= Loser on loser =

Type of declarer's play in Bridge

A loser on loser play is a type of declarer's play in contract bridge, usually in trump contracts, where the declarer discards a loser card (the one that is bound to be given up anyway) on an opponent's winner, instead of ruffing.
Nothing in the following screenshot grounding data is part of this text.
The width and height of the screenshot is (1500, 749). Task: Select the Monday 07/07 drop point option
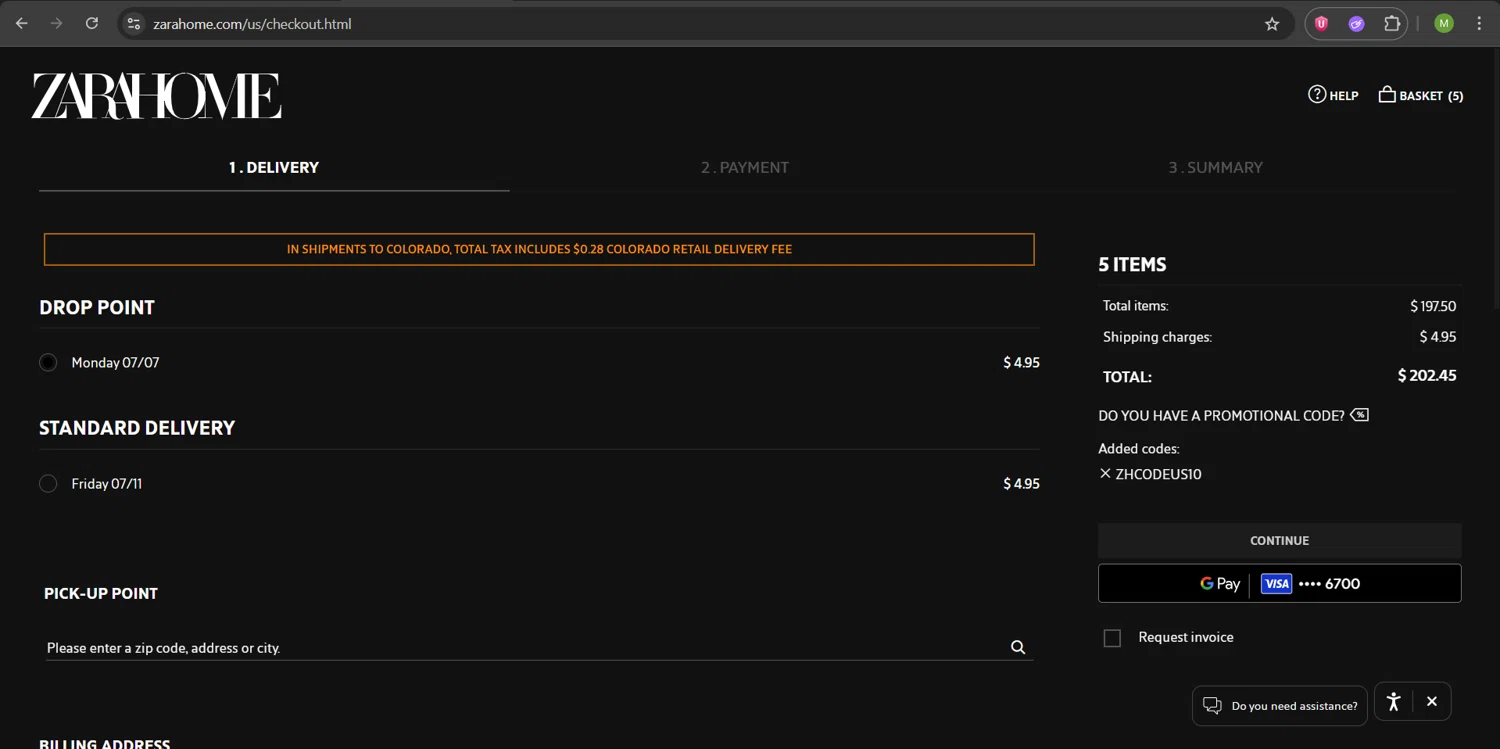coord(48,363)
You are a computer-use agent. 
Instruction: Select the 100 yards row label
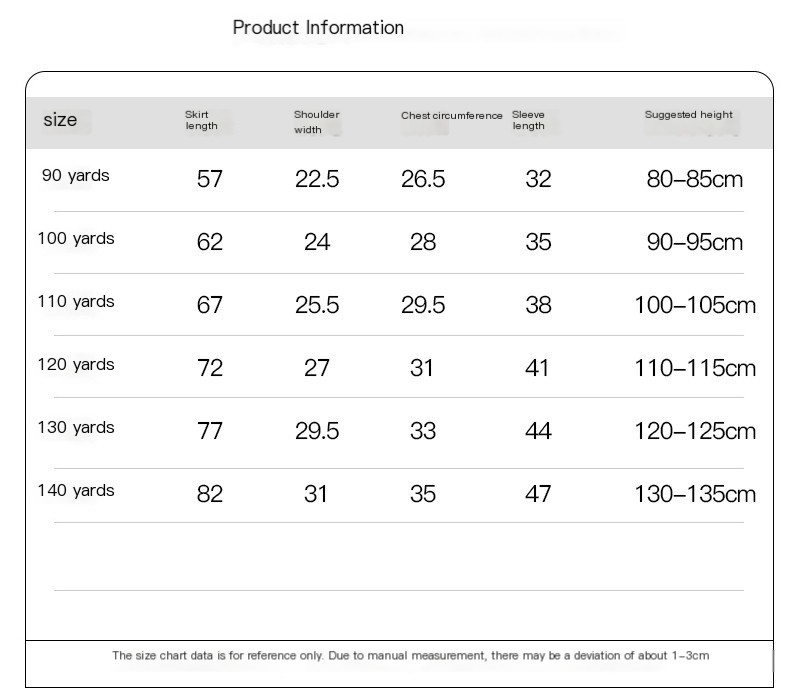pos(76,238)
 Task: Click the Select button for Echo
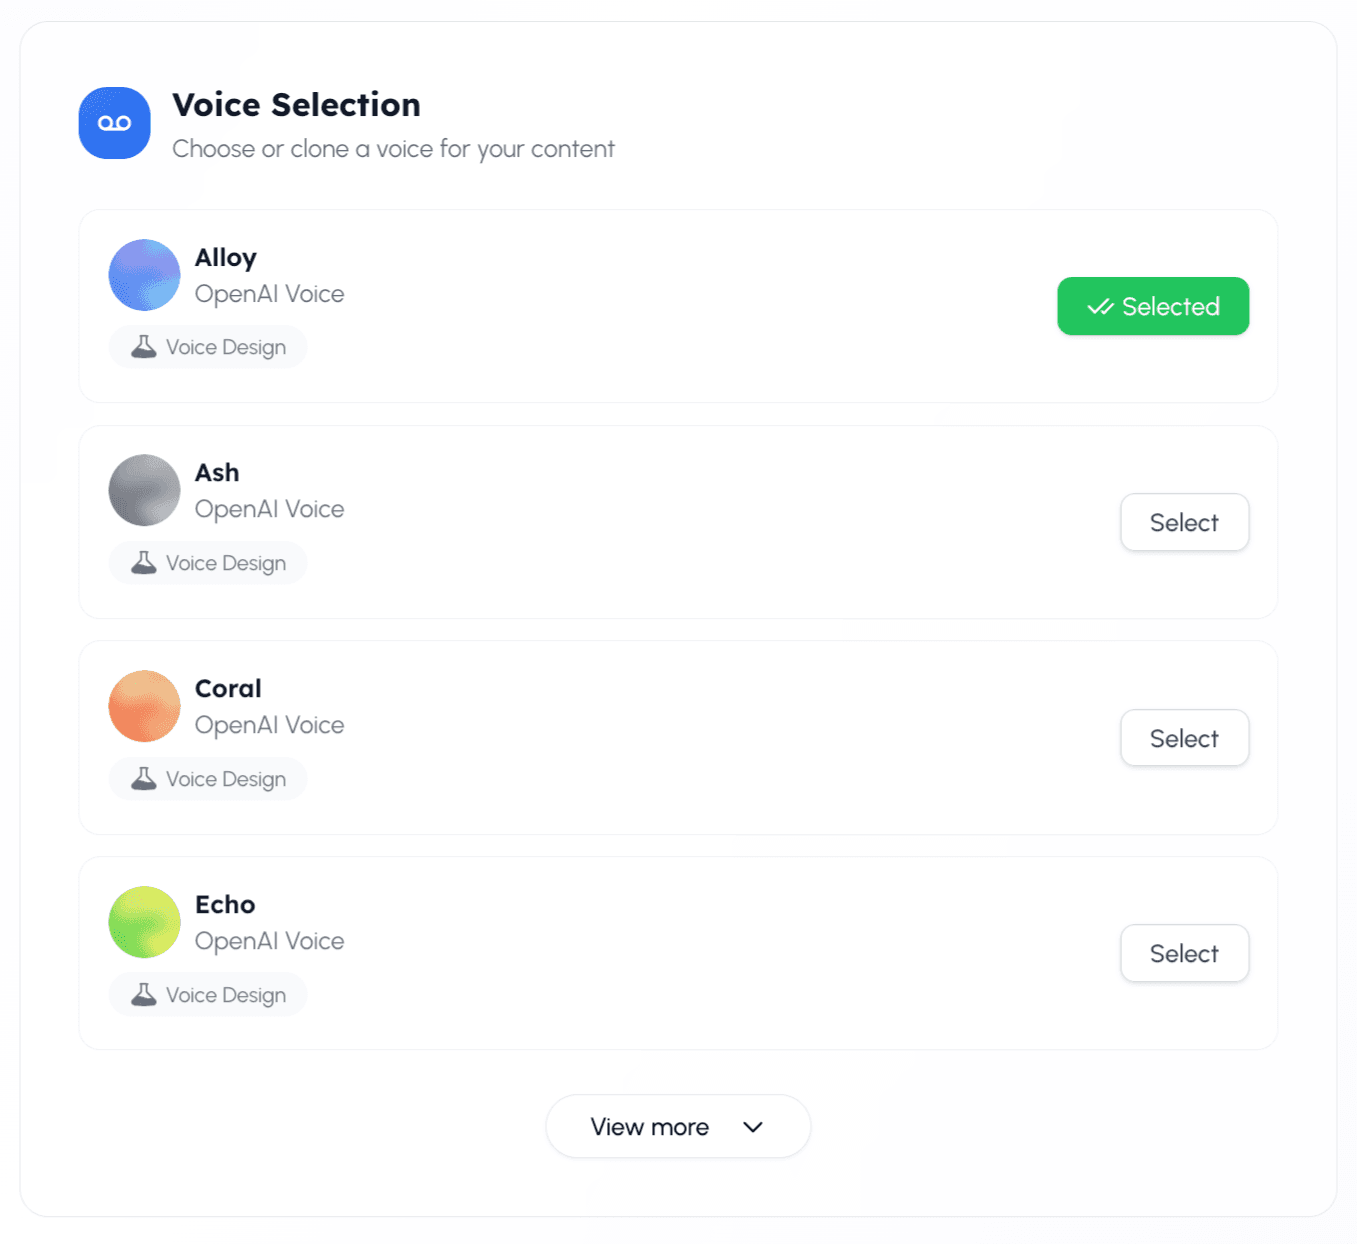point(1184,953)

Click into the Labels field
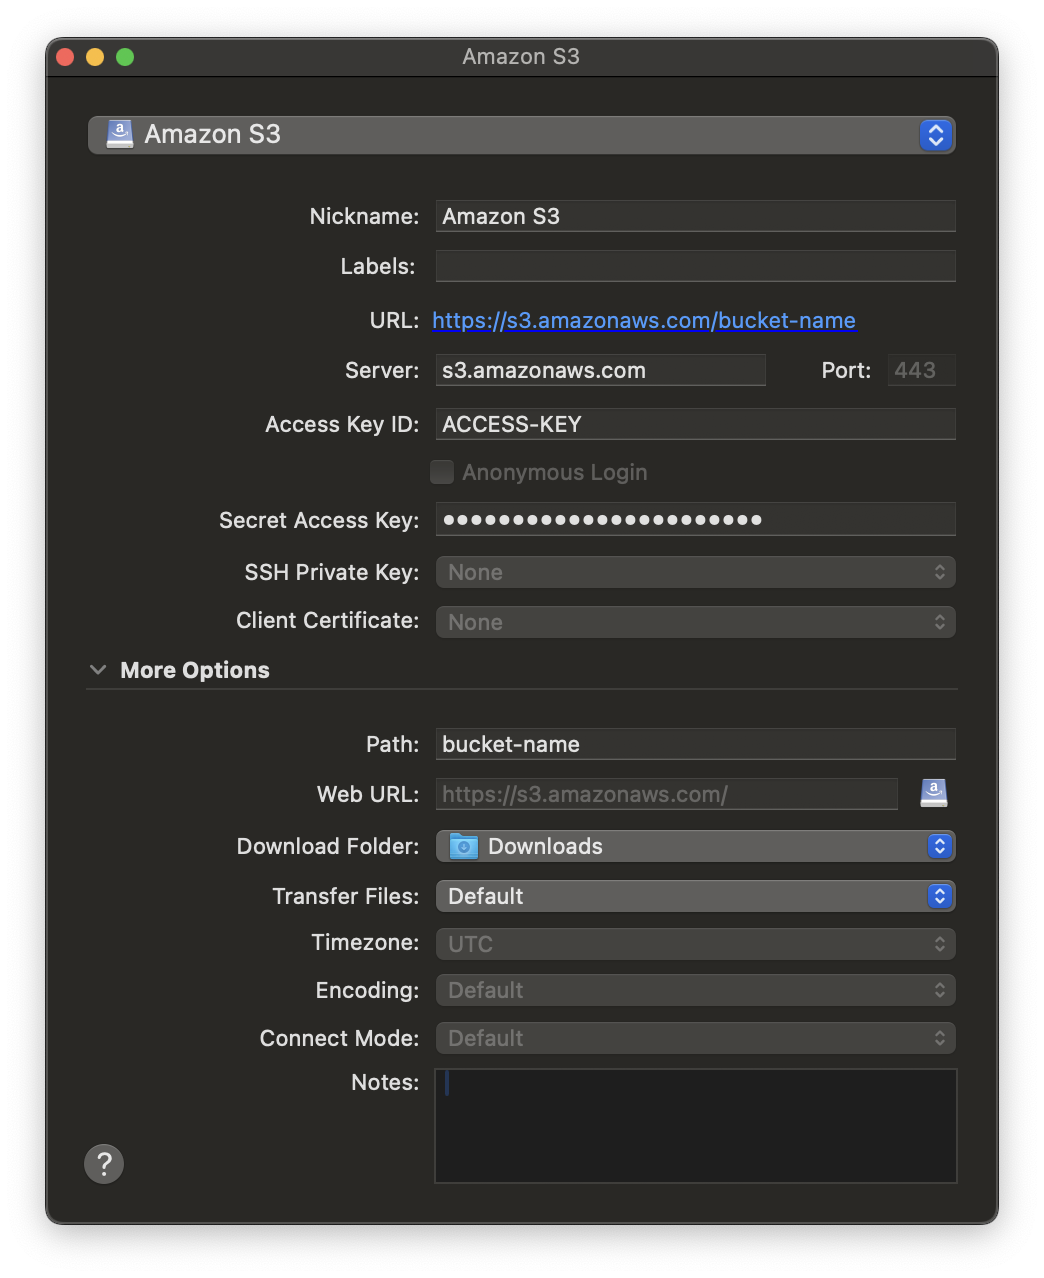(x=695, y=266)
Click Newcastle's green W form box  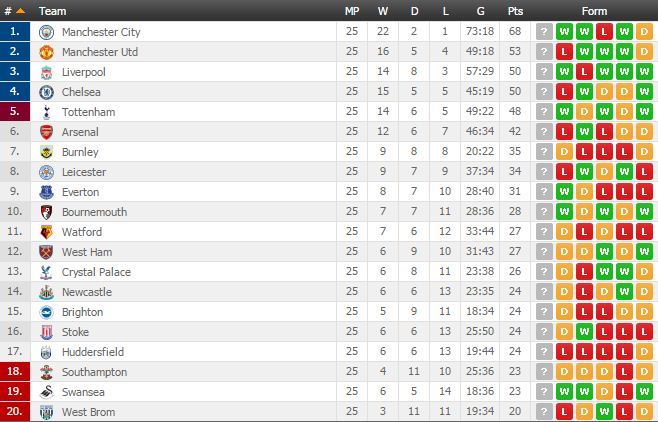tap(624, 292)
The loser on loser technique can be executed for the following goals:
1. to promote tricks in the suit being led (e.g. ruffing finesse)
2. to maintain trump control of the hand,
3. to transfer the ruff to a "safer" suit (e.g. in order to perform a later crossruff).
4. as part of an avoidance play (e.g. the scissors coup)
5. to rectify the count for a subsequent squeeze play.
6. as part of an endplay.

==Example==
 After the auction,

| West | North | East | South |
|---|---|---|---|
| 1♥ | Dbl | 3♥ | 4♠ |
| Pass | Pass | Pass |  |

| ♠ | A J 5 |
| ♥ | 9 8 4 |
| ♦ | A 8 6 2 |
| ♣ | A Q 5 |
N S
| ♠ | K Q 10 6 |
| ♥ | 5 |
| ♦ | K 9 4 3 |
| ♣ | K J 6 2 |

==See also==
- Safety play
- Duck (bridge)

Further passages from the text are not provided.